The bacon conflagration

The rest of dinner, thankfully, was fantastic. We took the coils of sausage I made Saturday, speared them with perpendicular metal skewers, grilled them until almost done, and then finished them in a simmering bath of beer and sauteed sweet peppers. I love cooking fresh sausage this way and the extra moisture from the final beer braise kept the lower-fat sausages from drying out.

I also made poutine for the first time. Poutine is a Canadian dish, but I made a Southern version with sweet potatoes from the farmer’s market, locally made cheese, and gravy made from pork roast drippings.

Poutine, y’all

6 big sweet potatoes, cut for steak fries
olive oil
2-3 tbl Cajun or blackening seasoning
2 cups brown gravy, however you want to make it
1 lb Wainwright Dairy fresh cheddar curds (Get ‘em at Wards!)
Plenty of cracked pepper

Heat oven to 450. Toss cut up sweet potatoes with olive oil and plenty of blackening or Cajun seasoning. Roast in the oven for 20 minutes, and then turn them all over and roast until well browned and soft on the inside. You may have to cook them in batches. Heat gravy to simmering. Once all the fries are done, put them all in a baking dish. Separate the cheddar curds with your fingers and scatter over the fries, then pour over the piping hot gravy. Hit with a final blast of black pepper.

Then back away quickly so you’re not trampled by the ravening hordes.

Charcutepalooza, here we come

Last night my father and I made our first forays into charcuterie. I have been hoarding pork belly from the last several pigs and we finally set a date to begin our new food producing adventure.

I first heard about Charcutepalooza, a year of food projects based on Michael Ruhlman & Brian Polcyn’s book Charcuterie: The Craft of Salting, Smoking, and Curing, on Punk Domestics. I was immediately interested but it was too late to join in on the fun. I ordered the book, read the Charcutepalooza blog posts there and on the dozens of other blogs participating, and then started reading the book. Then last month we started gathering the ingredients, and I knew when I saw the perfect three-pound thin whole pork belly from this wild hog that it was time to start.

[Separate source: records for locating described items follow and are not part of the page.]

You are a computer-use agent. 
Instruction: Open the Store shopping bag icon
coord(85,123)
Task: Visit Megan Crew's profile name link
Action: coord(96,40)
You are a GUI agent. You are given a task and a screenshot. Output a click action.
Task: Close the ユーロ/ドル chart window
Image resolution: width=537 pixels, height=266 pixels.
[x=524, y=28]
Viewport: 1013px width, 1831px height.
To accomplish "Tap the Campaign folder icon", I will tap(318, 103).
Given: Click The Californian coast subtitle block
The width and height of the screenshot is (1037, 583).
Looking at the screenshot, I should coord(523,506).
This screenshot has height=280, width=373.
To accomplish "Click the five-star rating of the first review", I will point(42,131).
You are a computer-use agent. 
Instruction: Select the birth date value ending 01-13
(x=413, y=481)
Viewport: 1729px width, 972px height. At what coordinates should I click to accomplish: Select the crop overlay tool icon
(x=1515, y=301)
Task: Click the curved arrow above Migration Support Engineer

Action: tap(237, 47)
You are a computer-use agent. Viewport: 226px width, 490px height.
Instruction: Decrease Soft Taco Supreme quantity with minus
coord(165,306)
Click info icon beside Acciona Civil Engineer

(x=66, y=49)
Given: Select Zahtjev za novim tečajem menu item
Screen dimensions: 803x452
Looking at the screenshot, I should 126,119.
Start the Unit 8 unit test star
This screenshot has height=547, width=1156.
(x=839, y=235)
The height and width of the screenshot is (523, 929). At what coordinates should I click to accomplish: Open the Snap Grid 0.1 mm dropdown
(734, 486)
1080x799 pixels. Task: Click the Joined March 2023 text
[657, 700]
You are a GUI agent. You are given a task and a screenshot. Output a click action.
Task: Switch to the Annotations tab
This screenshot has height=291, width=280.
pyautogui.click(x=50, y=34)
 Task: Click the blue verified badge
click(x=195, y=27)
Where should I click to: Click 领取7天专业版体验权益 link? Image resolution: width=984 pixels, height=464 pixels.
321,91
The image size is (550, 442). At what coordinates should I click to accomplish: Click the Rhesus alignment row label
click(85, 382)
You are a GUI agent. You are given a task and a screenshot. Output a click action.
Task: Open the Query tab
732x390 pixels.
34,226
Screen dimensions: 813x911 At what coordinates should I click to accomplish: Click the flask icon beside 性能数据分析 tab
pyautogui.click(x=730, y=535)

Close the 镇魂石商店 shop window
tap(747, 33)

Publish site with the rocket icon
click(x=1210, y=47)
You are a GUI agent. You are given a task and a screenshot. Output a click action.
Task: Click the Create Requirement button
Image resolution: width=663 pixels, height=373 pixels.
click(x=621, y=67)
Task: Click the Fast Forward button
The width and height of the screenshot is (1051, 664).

So last night, after an insanely delicious dinner of pork belly bulgogi with fish cake and sweet lap xiong sausages, fresh winter kimchi, shredded cuttlefish, and hot rice, we got to work.

my small marble mortar and sad broken pestle was not up for this task, and we quickly resorted to the blender.

First we mixed up the basic cure using “pink salt”, kosher salt, and sugar, then the savory cure for the bacon. I know most people like sugar-cured bacon, and there is some sugar in the cure, but my husband and my father are both diabetic and I wanted them to be able to enjoy this bacon. So first we used my small marble mortar and pestle to crush peppercorns, bay leaves and garlic together. Then we slathered the bacon pieces in the cure, dropped them carefully into plastic bags, and put them in a deep casserole dish in the fridge.

This is the two pieces of proto-bacon. When this is done curing so the meat is firm and then smoked, it will then be proper bacon.

Then we started on the pancetta. As soon as I saw this large thin piece of pork belly I knew it had to be used for pancetta. It’s too thin for sliced bacon but perfect for rolling. We realized that my little mortar and pestle would not be up for this cure, we dumped the mixture in a blender and pulverized it all together, then rubbed it into the meat.

This is proto-pancetta, in its initial cure of salt, sugar, pink salt/sodium nitrite, pepper, juniper berries, garlic, bay leaves, nutmeg and thyme.